Pullman is a materialist atheist who writes stories and fairy tales. He says of his books: "As for the "Authority" business, I've always made it clear that theocracy - the political exercise of religious authority, which is what the Magisterium in the story embodies - is a special example of the regrettable tendency of humankind to believe in "one size fits all" answers: to cling to the extreme of dogmatic fundamentalism whether religious or not. In fact (and I've pointed this out too many times to go through it all again) the purest example of theocracy in the twentieth century was Soviet Russia."

That said, if someone was uncomfortable about reading them, I certainly wouldn't want to make them do so. But I'd also hope that they wouldn't propogate opinions about them that they hadn't formed from personal experience with them. :)

Efo - If you're gonna read the book and see the film, I'd suggest watching the film first so the book doesn't spoil it for you. And lets face it; you're never going to make it through the book anyway because it's fiction. ^_^

Tori - Yes, I think it's important to differentiate facts from opinions. :)

ablondeblogger said...

~radioactivegirl - I couldn't agree more! I wish more people were open-minded and tolerant like you (on both sides of this or any issue)

~Candace- Do you mean me? (about propogating opinions). Believe me, I did a lot of research into it before I wrote the post that I did and I wouldn't just spread rumors. Here's a link to snopes that confirms he said he wanted to "kill God" in an interview:

http://www.snopes.com/politics/religion/compass.asp

"Pullman has left little doubt about his books' intended thrust in discussions of his works, such as noting in a 2003 interview that 'My books are about killing God' and in a 2001 interview that he was 'trying to undermine the basis of Christian belief.'"

Sorry to take up all that comment room, but I wanted you to see that I wasn't just pulling that out of my ass. :) I'm not one to jump on any sort of bandwagon and talk about an issue without knowing the facts first.

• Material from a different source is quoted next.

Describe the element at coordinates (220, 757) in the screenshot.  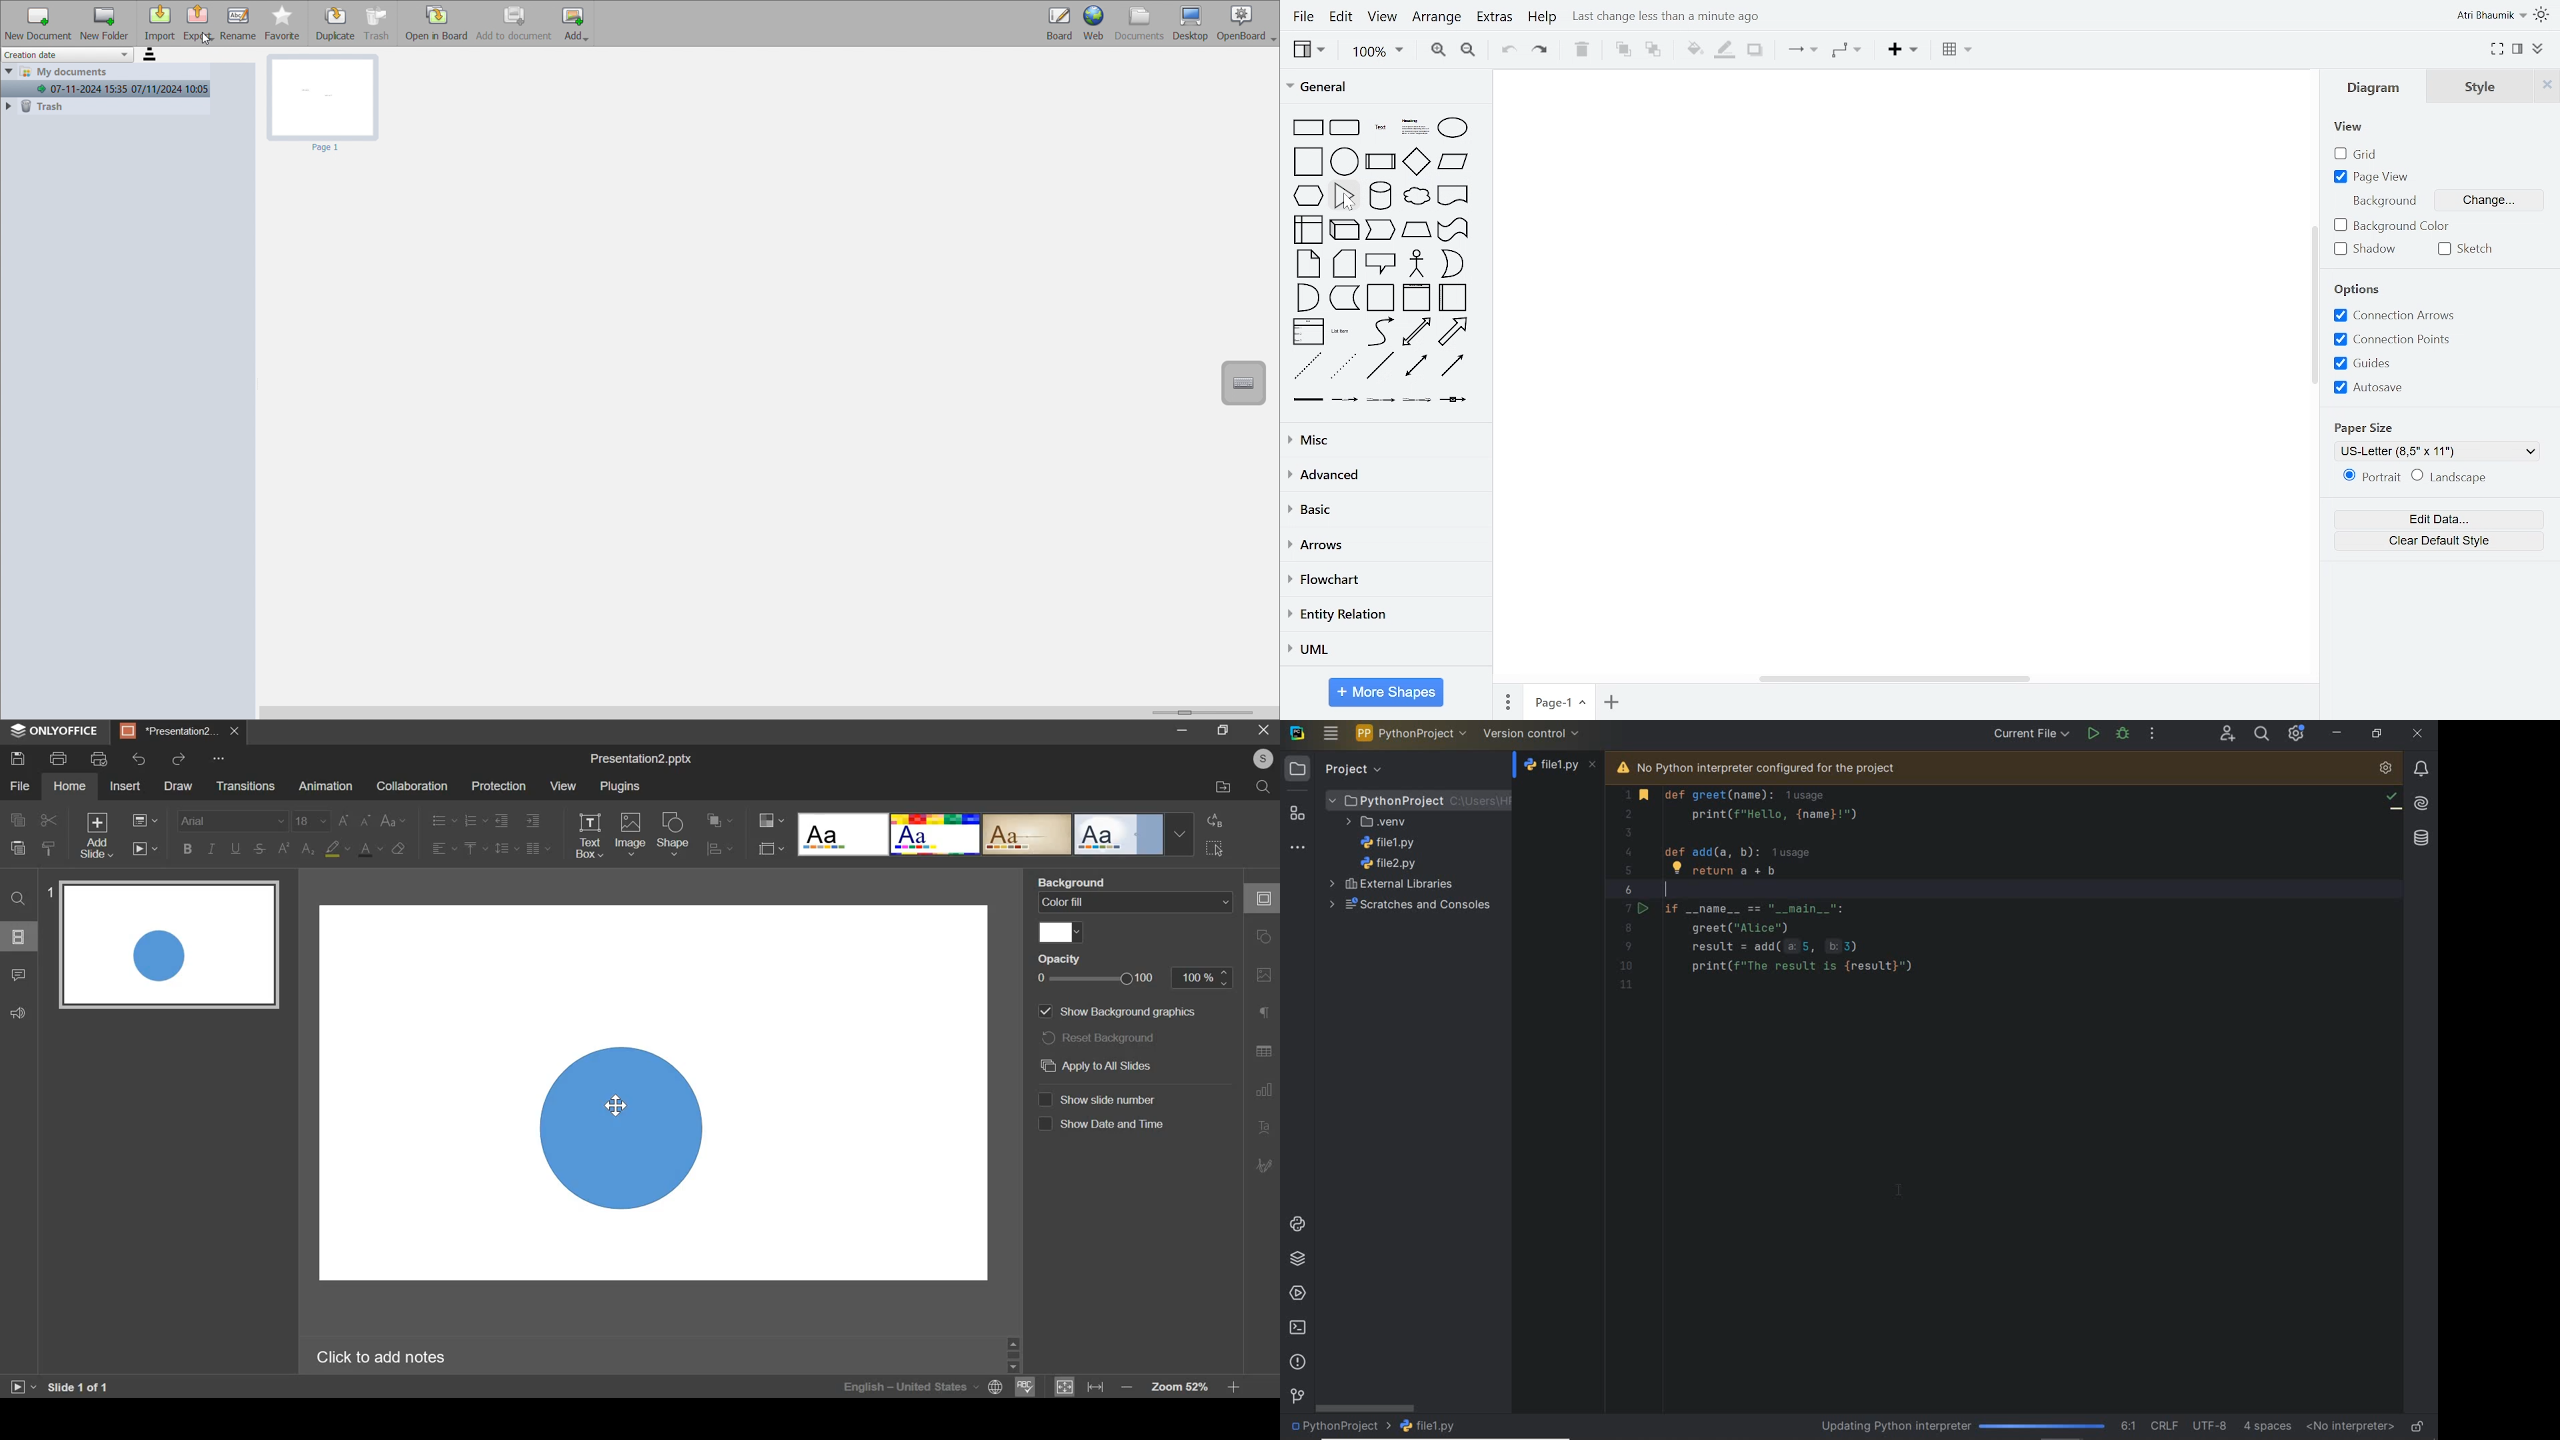
I see `` at that location.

Again, if anyone wants to see it knowing what it's about, that's fine. I just felt that people should be aware of the agenda behind it and be able to make up their own minds while being fully informed. Hence why I wrote the post that I mentioned.

Candace said...

No, not if you have personal knowledge of them from reading what the author has to say. :) I'm talking about people who hear something from someone (who maybe heard it from someone else) and run with that ball. :) I heard a lot of ridiculous stuff about the HP books, the DaVinci Code and the Pullman books that turned out to be completely untrue.

I believe the "killing God" comments have been taken out of context as Pullman doesn't actually believe in God. I did read a good interview with him here.

I'm not saying that anyone has to agree with him. I certainly don't share his world view, but I think a lot of things were taken out of context.